Now for your actual problem, you seem to be starting task supervisors and not stopping them for every neo4j query. You probably can start it only once like here and reference it in the tasks by the registered name like here.

benwilson512 · May 8, 2019, 11:37am

This is your problem. Tasks do not need to be cleaned up, they terminate when they’re done. However you’re also spawning a dedicated task supervisor every time, and those DO NOT terminate on their own.
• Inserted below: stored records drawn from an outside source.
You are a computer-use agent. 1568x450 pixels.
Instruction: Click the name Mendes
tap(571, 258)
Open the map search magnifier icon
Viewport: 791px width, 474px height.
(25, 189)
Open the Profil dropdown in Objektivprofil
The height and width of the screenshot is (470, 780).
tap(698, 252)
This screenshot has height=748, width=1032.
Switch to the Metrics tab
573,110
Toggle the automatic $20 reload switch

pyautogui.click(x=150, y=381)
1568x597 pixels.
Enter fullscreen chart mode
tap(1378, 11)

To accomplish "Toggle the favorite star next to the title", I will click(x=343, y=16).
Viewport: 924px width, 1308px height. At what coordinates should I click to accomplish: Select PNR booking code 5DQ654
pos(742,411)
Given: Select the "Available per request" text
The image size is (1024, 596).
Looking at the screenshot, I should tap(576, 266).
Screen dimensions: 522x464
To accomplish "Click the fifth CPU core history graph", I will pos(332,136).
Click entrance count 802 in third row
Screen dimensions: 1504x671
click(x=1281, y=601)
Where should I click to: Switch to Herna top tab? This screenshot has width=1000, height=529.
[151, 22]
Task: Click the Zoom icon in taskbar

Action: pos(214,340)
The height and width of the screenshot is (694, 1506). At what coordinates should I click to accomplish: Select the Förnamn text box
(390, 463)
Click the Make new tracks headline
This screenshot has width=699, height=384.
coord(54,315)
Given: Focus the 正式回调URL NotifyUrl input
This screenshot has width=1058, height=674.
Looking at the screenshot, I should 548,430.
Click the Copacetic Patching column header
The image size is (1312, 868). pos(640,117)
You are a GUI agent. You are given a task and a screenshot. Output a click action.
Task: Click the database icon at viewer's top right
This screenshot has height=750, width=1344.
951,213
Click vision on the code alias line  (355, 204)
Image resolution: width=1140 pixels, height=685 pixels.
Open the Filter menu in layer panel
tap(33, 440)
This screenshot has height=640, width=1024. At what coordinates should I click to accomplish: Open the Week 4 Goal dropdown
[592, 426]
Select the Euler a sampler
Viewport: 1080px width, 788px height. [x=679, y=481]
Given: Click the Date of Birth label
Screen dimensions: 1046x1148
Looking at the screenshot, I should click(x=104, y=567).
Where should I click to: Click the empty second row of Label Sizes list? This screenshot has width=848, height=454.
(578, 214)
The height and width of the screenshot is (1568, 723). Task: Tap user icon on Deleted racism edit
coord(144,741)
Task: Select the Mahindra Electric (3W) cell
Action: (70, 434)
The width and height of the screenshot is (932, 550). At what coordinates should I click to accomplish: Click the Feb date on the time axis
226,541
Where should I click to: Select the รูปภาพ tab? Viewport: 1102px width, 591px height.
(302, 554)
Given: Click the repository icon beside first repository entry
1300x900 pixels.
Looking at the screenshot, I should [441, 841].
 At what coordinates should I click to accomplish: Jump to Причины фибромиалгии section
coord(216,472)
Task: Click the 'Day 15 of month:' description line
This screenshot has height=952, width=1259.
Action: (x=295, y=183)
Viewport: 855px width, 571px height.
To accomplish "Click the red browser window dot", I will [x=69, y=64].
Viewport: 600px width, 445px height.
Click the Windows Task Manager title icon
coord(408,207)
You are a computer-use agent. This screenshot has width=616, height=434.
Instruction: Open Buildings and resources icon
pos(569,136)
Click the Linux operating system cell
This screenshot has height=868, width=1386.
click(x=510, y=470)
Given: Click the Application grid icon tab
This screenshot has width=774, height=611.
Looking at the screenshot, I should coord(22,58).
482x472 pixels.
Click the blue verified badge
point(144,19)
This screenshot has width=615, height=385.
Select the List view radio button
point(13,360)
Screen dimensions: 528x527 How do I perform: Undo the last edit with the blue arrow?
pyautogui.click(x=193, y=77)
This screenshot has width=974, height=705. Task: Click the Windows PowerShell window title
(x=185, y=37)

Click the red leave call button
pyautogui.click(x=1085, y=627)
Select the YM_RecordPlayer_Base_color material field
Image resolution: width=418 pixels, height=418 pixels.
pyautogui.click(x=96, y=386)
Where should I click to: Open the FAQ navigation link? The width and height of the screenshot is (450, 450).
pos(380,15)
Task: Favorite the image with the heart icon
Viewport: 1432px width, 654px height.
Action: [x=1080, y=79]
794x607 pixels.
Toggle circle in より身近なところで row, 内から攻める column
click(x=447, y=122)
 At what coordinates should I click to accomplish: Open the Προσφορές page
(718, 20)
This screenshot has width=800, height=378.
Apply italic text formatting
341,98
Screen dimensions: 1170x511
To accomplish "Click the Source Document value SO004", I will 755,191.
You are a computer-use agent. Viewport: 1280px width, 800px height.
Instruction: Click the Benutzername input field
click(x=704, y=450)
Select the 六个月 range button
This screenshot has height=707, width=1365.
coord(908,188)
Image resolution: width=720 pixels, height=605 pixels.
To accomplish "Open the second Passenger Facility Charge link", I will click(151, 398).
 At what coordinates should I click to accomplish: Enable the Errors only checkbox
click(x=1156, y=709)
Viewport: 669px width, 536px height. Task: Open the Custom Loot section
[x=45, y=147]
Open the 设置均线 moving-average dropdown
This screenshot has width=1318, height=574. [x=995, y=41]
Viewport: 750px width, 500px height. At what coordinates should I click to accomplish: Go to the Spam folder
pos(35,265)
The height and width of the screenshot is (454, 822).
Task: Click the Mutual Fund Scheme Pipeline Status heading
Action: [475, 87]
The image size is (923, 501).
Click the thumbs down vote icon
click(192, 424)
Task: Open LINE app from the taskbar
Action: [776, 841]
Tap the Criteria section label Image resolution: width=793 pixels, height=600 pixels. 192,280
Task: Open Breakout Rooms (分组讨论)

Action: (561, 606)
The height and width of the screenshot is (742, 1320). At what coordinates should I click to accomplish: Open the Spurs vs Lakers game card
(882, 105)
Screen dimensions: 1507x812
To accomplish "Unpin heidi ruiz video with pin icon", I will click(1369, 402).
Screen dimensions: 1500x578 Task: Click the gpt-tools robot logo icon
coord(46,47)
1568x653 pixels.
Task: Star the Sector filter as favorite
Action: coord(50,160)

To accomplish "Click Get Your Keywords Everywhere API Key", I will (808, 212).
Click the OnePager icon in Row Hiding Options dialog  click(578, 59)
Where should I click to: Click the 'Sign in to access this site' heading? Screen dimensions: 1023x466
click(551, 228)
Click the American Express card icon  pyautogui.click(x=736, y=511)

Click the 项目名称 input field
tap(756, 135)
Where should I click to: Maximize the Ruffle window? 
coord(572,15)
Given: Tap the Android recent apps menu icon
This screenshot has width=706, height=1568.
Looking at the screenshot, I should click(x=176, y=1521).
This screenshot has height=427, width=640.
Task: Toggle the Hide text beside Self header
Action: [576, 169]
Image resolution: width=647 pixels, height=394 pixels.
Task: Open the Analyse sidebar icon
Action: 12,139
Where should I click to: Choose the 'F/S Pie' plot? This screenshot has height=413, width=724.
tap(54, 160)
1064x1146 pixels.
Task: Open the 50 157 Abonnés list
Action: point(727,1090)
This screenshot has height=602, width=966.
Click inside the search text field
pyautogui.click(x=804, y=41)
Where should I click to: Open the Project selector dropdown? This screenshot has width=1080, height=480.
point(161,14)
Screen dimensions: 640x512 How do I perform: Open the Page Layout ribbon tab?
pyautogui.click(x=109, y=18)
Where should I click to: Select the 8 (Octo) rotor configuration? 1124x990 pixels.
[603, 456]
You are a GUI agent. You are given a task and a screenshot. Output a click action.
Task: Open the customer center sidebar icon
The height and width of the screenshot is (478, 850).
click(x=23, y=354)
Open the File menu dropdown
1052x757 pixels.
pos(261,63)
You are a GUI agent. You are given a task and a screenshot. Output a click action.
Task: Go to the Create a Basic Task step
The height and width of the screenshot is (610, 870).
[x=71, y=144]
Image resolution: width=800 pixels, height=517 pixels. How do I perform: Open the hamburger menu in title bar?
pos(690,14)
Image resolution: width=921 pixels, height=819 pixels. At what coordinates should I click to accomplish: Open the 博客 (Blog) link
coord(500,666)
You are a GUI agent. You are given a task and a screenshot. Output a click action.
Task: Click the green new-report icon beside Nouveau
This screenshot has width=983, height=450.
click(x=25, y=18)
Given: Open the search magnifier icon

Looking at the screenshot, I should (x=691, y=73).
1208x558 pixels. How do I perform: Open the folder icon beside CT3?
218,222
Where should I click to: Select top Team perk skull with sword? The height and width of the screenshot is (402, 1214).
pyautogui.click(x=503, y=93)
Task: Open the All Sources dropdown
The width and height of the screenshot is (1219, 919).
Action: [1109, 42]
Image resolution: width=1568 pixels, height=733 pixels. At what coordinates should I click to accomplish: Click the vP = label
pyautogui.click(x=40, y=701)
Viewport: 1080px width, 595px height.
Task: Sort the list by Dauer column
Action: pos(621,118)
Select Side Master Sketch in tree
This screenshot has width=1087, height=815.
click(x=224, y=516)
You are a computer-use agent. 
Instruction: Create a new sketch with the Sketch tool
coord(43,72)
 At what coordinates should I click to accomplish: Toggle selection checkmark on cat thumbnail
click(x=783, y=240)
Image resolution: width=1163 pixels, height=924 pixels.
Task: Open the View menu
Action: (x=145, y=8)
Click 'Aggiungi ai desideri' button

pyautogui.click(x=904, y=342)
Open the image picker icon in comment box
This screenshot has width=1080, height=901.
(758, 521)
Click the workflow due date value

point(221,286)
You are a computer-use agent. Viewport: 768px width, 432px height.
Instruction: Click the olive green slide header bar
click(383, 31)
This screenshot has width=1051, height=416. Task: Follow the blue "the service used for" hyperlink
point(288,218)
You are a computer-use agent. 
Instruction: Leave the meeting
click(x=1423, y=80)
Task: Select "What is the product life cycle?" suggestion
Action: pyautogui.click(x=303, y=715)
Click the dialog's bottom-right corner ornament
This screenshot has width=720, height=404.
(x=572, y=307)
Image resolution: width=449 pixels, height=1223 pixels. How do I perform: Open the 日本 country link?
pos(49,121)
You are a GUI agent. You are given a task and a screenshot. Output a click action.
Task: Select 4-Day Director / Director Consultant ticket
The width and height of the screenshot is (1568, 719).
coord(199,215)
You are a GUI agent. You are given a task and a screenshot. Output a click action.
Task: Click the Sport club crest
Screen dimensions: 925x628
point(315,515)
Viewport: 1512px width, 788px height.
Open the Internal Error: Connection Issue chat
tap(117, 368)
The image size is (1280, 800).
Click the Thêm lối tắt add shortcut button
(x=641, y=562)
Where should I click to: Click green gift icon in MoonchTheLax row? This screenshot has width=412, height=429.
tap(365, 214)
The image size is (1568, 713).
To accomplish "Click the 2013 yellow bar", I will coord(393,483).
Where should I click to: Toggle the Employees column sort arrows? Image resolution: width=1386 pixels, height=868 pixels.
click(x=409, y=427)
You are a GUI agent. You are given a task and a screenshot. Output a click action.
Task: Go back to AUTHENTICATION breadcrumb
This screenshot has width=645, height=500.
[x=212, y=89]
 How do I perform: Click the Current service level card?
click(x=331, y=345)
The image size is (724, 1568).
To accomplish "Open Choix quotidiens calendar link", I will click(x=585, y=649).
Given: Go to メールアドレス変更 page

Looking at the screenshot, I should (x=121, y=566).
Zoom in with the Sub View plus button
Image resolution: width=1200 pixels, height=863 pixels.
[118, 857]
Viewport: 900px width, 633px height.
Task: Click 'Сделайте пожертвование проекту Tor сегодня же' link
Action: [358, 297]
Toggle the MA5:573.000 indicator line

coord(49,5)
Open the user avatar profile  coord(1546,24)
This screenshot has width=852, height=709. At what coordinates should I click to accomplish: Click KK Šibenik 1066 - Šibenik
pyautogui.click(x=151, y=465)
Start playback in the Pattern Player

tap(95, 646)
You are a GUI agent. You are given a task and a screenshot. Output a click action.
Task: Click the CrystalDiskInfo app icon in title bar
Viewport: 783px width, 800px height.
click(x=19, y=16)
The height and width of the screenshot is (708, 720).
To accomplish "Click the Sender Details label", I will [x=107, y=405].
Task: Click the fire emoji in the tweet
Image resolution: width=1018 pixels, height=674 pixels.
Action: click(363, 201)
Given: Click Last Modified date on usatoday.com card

You should have one task supervisor in your supervision tree and then spawn all the tasks under that instead of spawning an infinite number of task supervisors.

alvises · May 8, 2019, 11:57am

Are you using Task because you don’t want that a Bolt driver exception kills your GenServer?
You can use Bolt.query (without the bang !) which returns {:ok, _} or {:error, _} without the need of spawning processes to isolate the query.

(I don’t know Bolt, but I’ve just found this documentation: https://hexdocs.pm/bolt_sips/Bolt.Sips.html#query/2)

NobbZ · May 8, 2019, 1:21pm

No, this looks more like delegating work to externally spawned processes to not block the GenServer longer than necessary.

alvises · May 8, 2019, 1:41pm

In the handle_call and the first handle_cast the genserver is blocked, waiting for the result with Task.yield (which if I remember correctly timeout after 5seconds).

NobbZ · May 8, 2019, 1:43pm

Oh yes, I haven’t seen the yields…

chungwong · May 8, 2019, 11:03pm

Thanks all for the help and @benwilson512 is helpful as always in addition to Absinthe

@idi527 and @alvises are right, I do not want any errors from these “bonus” features crash the main application,
Bolt.query/2 is not handling :nxdomain(wrong IP/domain or anything) error.

I do have Process.flag(:trap_exit, true) in my GenServer to prevent errors from crash my main application.

alvises · May 9, 2019, 10:36am

Does Bolt.query/2 spawn a process linked to the genserver? Can’t you just catch the exception in a try without spawning the task?